Objectif >> Transcrivez sans rien modifier, dans l'extrait cité plus bas, le passage allant de « 29Cette durée est » jusqu'à « norvégienne et suédoise. ».

29Cette durée est permise par l’appui constant et renouvelé de nombreux partenaires internationaux. Au Burundi, le projet a été lancé grâce au fonds post-conflit de la Banque mondiale puis continué grâce à la Commission européenne, ainsi qu’à l’aide au développement anglaise (DFID) et américaine (Office for Transition Initiatives d’USAID). Quant à la RDC, un fonds en fidéicommis du Programme des Nations unies pour le Développement (PNUD) a reçu des contributions de la Commission européenne et des coopérations américaine, anglaise, canadienne, norvégienne et suédoise.
30Cette durée est aussi le fruit d’une antenne locale permanente. La direction de ces antennes a été confiée à des personnalités locales qui avaient su, en dépit du lourd passif du pays, garder la confiance de tous les acteurs locaux et internationaux.
31Au Burundi, deux noms sont souvent revenus dans la bouche des interlocuteurs nationaux consultés : Fabien Nsengimana, ancien conseiller à la présidence, et Eugène Nindorera, ancien ministre des Droits humains. Ces deux personnalités sortaient du lot par leur impartialité et leur dignité unanimement reconnues. La dualité ethnique burundaise a aussi dicté qu’il y ait à travers eux une représentation hutu et tutsi. Ces deux personnalités, à la seule mention de leurs noms, suffisaient à rassurer les participants potentiels. Tout au long du projet, Fabien Nsengimana, directeur du BLTP, et Eugène Nindorera, consultant, ont permis de déchiffrer les situations, de prévenir les impairs, d’orienter les débats et d’assurer une gestion burundaise du BLTP.
32En RDC, l’ILCCE s’est tournée vers l’ancien responsable de l’OCHA (Office de coordination de l’aide humanitaire, relevant des Nations unies), Michel Noureddine Kassa, un héros franco-algérien au Congo qui, de 1994 à 2002, a incarné cet esprit d’action impartiale au service des populations. Les Congolais l’ont reconnu comme l’un des leurs et chacun le considère avec respect. Une lettre de l’ILCCE signée par lui constitue le passeport nécessaire auprès de nombreux Congolais. Il faut aussi noter l’apport inestimable du père Martin Ekwa, responsable de l’organisation de l’enseignement catholique en RDC après l’indépendance, qui a lui aussi ouvert de nombreuses portes et qui, par sa figure de sage, sa subtilité et son charisme, a orienté la stratégie de l’ILCCE.

Données répertoriées >>
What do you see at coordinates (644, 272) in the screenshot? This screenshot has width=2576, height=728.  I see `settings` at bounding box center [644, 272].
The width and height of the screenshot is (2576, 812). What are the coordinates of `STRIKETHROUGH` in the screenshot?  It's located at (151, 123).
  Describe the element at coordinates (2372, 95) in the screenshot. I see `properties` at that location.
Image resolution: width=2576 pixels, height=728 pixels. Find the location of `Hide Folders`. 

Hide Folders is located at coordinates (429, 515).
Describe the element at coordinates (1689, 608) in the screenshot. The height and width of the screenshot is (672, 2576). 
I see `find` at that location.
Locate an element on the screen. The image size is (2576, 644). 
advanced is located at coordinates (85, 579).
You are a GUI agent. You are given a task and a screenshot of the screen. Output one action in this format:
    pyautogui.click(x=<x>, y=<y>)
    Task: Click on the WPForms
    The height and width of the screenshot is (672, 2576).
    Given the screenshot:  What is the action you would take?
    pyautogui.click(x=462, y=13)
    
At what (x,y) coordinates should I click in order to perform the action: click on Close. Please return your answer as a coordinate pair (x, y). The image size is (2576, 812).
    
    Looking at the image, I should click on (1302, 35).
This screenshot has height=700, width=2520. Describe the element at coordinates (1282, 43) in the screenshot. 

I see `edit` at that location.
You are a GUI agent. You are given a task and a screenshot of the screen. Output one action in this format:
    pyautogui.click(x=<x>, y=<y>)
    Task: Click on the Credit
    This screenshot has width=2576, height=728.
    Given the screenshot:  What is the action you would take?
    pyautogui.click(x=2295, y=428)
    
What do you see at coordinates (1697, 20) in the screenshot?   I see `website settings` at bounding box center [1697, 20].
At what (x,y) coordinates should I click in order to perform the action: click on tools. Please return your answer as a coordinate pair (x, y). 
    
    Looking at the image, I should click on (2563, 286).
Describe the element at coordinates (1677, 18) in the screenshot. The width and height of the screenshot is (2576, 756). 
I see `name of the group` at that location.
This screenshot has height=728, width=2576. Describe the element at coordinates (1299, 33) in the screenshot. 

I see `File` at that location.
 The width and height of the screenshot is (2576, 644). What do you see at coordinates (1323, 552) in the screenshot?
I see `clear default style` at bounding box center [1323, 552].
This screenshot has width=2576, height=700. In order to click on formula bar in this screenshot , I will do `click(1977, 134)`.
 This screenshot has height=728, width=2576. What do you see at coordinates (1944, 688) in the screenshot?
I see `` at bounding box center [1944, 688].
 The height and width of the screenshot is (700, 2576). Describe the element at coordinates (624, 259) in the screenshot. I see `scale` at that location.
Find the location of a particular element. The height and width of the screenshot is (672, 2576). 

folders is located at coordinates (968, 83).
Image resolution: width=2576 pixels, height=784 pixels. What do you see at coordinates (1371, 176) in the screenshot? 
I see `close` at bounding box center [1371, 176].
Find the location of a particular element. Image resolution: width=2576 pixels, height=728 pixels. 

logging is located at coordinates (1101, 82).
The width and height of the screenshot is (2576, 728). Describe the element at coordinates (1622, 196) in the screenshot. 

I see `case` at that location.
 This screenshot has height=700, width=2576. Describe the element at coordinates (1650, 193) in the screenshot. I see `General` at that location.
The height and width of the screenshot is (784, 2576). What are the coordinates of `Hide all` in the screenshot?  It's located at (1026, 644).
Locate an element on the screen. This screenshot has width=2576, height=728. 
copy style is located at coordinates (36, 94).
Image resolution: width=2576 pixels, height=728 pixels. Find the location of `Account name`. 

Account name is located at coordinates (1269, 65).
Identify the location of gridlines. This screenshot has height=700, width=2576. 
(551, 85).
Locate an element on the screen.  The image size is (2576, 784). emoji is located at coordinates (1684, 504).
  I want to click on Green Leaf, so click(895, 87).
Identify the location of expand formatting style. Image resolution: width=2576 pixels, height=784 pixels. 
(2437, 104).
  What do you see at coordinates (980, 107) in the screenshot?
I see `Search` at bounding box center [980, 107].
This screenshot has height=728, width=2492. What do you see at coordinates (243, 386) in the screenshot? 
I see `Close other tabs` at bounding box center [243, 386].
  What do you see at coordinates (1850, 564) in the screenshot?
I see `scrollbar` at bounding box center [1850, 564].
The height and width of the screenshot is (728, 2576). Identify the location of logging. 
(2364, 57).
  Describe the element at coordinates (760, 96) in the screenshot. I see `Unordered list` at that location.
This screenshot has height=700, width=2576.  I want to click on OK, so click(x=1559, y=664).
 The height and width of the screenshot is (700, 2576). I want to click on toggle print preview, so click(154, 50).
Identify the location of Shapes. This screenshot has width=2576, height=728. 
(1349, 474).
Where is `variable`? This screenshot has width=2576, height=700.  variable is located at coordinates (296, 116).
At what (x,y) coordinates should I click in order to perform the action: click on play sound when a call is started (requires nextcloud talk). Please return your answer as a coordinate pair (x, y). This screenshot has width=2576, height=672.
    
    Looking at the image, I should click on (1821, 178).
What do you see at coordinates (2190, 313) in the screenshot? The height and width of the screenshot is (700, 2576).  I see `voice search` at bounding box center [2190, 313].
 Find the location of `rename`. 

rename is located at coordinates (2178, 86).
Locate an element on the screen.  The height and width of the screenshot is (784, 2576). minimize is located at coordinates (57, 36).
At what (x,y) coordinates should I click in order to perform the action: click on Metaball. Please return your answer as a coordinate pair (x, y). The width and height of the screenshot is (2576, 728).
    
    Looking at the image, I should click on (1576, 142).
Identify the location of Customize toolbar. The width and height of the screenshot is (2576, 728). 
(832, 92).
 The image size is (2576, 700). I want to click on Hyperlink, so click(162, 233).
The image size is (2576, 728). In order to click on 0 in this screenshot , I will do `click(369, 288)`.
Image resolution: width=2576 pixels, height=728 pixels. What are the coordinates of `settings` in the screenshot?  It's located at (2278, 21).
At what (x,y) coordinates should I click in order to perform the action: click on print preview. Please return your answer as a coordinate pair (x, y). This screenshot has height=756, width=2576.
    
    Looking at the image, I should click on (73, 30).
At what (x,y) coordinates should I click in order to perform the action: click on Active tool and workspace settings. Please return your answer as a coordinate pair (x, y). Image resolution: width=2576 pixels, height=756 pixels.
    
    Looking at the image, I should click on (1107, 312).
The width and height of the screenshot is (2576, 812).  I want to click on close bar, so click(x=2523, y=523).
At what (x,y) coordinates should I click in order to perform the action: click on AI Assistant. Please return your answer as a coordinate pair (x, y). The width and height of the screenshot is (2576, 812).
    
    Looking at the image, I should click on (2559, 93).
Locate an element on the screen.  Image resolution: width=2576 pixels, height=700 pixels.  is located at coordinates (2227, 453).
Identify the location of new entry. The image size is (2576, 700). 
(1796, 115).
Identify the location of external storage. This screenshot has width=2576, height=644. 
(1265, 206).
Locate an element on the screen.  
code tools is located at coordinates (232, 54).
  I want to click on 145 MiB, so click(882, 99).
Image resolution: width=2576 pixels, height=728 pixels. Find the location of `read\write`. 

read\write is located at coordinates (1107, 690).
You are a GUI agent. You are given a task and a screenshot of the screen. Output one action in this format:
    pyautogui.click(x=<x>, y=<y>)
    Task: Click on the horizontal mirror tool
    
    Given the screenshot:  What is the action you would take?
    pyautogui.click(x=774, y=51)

Solution proposée >>
29Cette durée est permise par l’appui constant et renouvelé de nombreux partenaires internationaux. Au Burundi, le projet a été lancé grâce au fonds post-conflit de la Banque mondiale puis continué grâce à la Commission européenne, ainsi qu’à l’aide au développement anglaise (DFID) et américaine (Office for Transition Initiatives d’USAID). Quant à la RDC, un fonds en fidéicommis du Programme des Nations unies pour le Développement (PNUD) a reçu des contributions de la Commission européenne et des coopérations américaine, anglaise, canadienne, norvégienne et suédoise.